■ Your instructions
Copy out each line of the entries below that contains "This". Match capitalization: a line counts only if the word appears with the same case.

■ Record set
>>

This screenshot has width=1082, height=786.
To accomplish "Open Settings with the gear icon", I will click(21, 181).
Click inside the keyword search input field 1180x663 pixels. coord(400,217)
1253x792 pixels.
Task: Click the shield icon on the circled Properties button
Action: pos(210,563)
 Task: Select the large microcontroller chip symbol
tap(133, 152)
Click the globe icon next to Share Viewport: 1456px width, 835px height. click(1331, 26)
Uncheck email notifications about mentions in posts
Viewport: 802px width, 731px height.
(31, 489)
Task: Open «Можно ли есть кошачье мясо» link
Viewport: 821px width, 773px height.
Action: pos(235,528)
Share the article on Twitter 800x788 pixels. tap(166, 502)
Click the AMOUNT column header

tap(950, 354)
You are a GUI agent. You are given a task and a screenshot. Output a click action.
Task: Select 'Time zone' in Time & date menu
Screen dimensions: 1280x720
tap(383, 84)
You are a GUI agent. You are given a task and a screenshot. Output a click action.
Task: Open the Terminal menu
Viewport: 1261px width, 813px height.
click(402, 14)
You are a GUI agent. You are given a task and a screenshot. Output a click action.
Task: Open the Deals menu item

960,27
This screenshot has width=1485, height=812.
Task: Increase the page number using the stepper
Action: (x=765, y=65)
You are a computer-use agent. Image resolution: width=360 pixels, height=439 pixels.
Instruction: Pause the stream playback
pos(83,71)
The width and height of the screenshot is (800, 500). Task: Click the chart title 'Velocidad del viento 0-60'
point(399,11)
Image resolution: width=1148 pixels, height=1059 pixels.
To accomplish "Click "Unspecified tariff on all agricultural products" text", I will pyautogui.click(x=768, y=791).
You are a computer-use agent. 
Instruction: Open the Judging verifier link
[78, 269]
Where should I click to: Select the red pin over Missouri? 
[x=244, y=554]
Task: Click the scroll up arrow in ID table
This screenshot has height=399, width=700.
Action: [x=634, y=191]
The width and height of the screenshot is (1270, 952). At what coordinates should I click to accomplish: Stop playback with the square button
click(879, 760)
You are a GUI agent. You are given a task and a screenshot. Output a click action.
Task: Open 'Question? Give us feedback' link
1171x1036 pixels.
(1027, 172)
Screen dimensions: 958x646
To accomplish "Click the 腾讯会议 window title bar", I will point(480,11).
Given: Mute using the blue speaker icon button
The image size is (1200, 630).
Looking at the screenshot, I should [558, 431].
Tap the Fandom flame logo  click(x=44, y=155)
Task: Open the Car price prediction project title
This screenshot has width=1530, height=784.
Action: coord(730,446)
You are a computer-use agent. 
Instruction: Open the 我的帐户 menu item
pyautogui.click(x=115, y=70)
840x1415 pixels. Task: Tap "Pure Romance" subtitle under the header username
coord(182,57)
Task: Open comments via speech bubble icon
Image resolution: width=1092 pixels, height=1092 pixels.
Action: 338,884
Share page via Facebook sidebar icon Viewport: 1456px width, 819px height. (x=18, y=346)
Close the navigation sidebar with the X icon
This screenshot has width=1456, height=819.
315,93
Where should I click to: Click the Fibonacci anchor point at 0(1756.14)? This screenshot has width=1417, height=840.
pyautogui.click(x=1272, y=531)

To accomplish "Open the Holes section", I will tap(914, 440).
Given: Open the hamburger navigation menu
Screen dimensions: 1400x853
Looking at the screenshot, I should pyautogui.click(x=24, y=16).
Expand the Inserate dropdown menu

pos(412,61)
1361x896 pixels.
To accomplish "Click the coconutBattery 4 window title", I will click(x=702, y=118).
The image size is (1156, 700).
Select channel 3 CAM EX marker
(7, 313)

<<

■ Output
This screenshot has width=1082, height=786.
This screenshot has width=1485, height=812.
This screenshot has height=399, width=700.
This screenshot has width=1530, height=784.
This screenshot has width=1456, height=819.
Where should I click to: Click the Fibonacci anchor point at 0(1756.14)? This screenshot has width=1417, height=840.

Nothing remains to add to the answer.